Not only are we starting to see these synergies more on campus, we’re also beginning to see them outside of campus where peer schools are beginning to also work more jointly. And I’m not talking about the satellite campuses and things like that where you’re partnering with other schools, but working together to actually develop content that we can learn from and share across different campuses. Currently, we’re working with [business schools at the] University of Michigan and the University of Wisconsin-Madison to think about how we prepare our students for a better understanding of leadership and their professional identity. How does their professional identity connect to their personal identity and so we’re just beginning to explore this topic and think about how we can bring more of, again, a liberal arts integrated approach into student learning about self-awareness and leadership and how their impact can be meaningful.

So there’s a lot of things out there where we’re beginning to explore and delve into.
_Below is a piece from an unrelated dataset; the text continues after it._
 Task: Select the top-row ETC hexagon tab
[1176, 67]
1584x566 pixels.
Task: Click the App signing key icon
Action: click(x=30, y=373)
That’s very exciting for students who, it’s just not lockstep anymore. It’s not take these courses anymore. You’re not just taking accounting. You’re taking accounting but you’re thinking about how it impacts various markets and various customer bases or how it may impact your organization. And it’s not just about looking at numbers now. It’s about taking a step back and recognizing big picture in different ways. I think that’s very exciting.

P&Q: Business traditionally seems to have been out on its own, generally speaking, why the push towards liberal arts?

Walker: I think it’s been a misconception and a strong perception that’s existed when I was an undergrad. I experienced it. You just see business as kind of it’s own entity cause it’s about revenue generation, it’s about bottom line, or at least that’s what we think. [People see it as different] versus liberal arts or humanities, which is more about learning about ourselves and self-discovery and how we relate to the world.

Well, business is also very similar to that. We’re a business school, our undergraduate program is within a larger university, where it’s all still about the value of a liberal arts education. It’s been very difficult to separate MBA curriculum, for example — or the perception of what MBAs are here and focused to do — from undergraduate education and what undergraduate students are here and should be focused on doing. So there’s been a lot of discussion in the past about whether or not an undergraduate business education is important. Should students major in business when they could apply for an MBA later on? And, what’s the point? What I would say is many people don’t realize that undergraduate education is very much infused and based around liberal arts.

I think that’s the surprise, when we start talking about liberal arts, folks are like, ‘oh is this new?’ It’s actually not new. Many of the programs have been doing this. And again, like I said, traditional methods its been, ‘OK, now we want you to also take courses outside of the business school and then figure out how to make those connections.’ So perhaps you’re taking a course in marketing, and you’re evaluating your customer base and consumer behavior, and then you also take a course in psychology or urban studies and you start to learn how to make connections through that. Well now we’re being more intentional about drawing those connections together in one class instead of saying, ‘take all of these different classes.’ We still want students to do that. We also want to offer more of a robust curriculum that allows them to truly immerse their minds and thoughts around those particular concepts. That’s the difference. It seems like a new thing, but it really isn’t. What we’re doing is further enhancing the idea behind liberal arts integrated business education.